What the exercise asks → Return each line in the records below that contains the string "agent", with case counting.

Material provided →
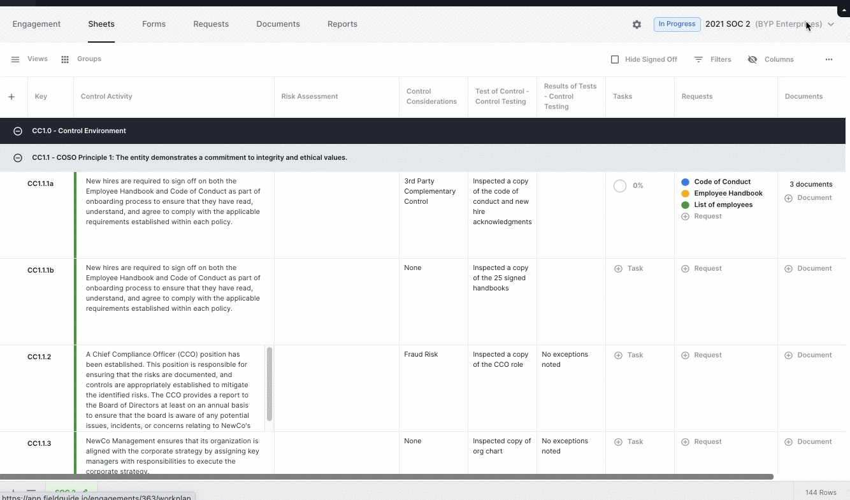The width and height of the screenshot is (850, 500).
Task: Click the Groups grid icon
Action: tap(64, 59)
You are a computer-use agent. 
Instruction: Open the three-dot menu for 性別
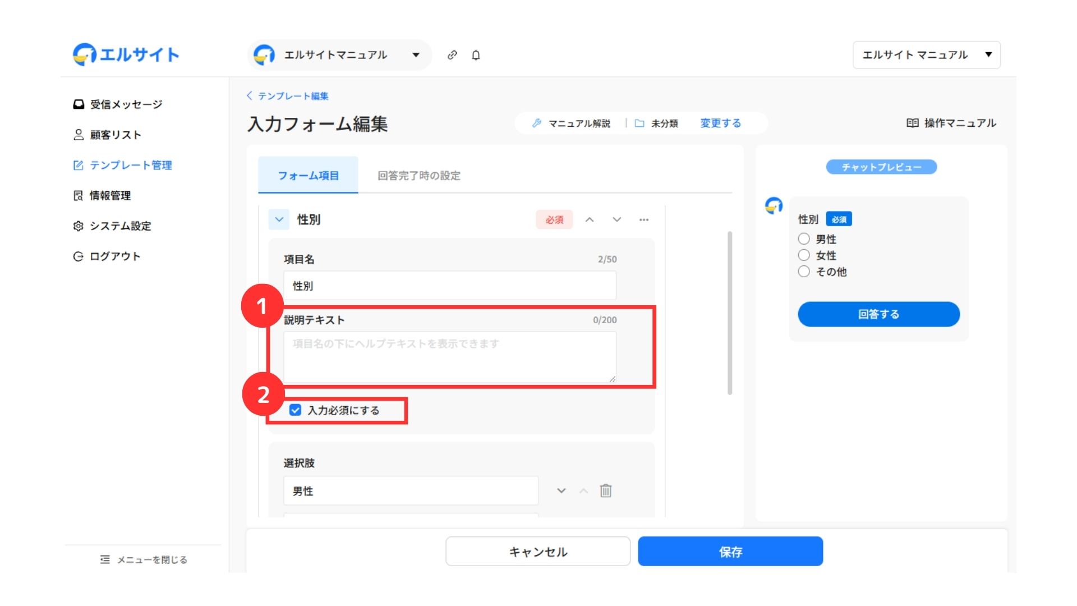[x=644, y=220]
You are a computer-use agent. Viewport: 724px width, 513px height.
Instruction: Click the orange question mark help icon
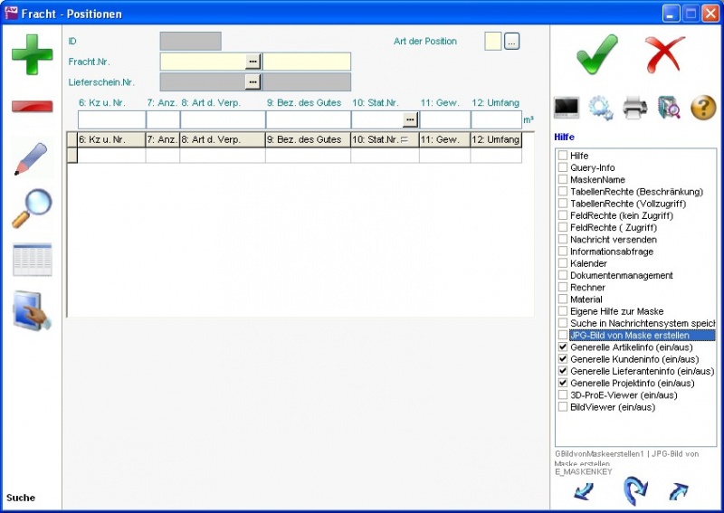[703, 109]
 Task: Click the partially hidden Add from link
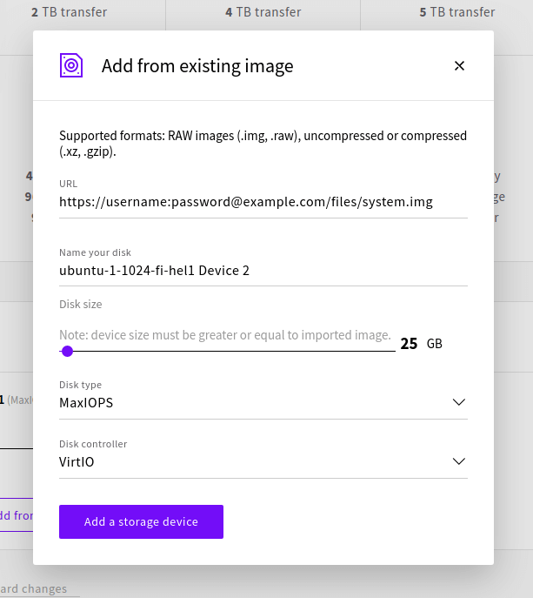click(17, 515)
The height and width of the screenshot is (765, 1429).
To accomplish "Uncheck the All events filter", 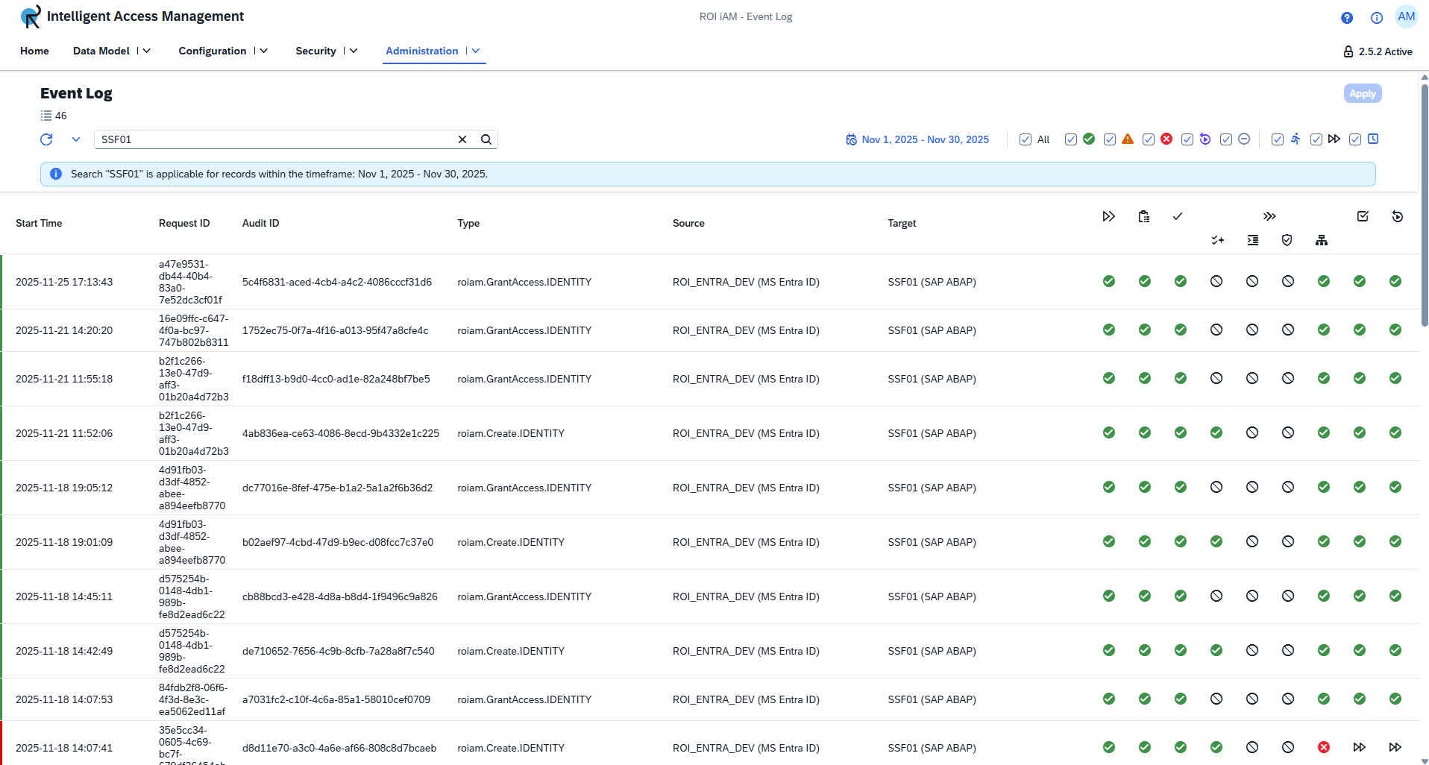I will [1025, 139].
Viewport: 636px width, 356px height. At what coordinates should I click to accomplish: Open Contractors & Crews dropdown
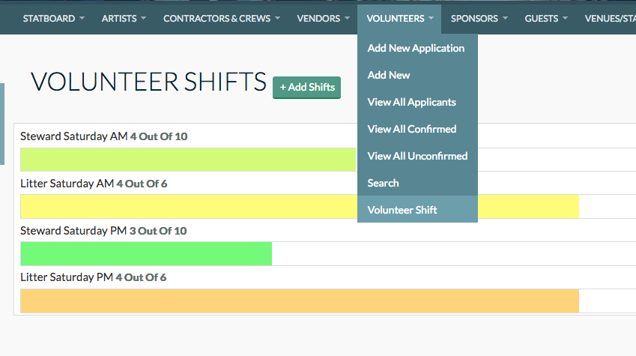(222, 18)
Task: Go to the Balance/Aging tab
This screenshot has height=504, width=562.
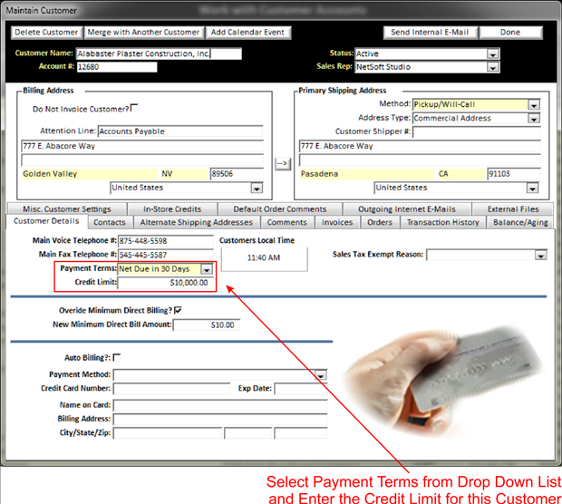Action: [519, 222]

Correct answer →
You are a computer-use agent. 
You are a computer-use agent. Viewport: 724px width, 513px height.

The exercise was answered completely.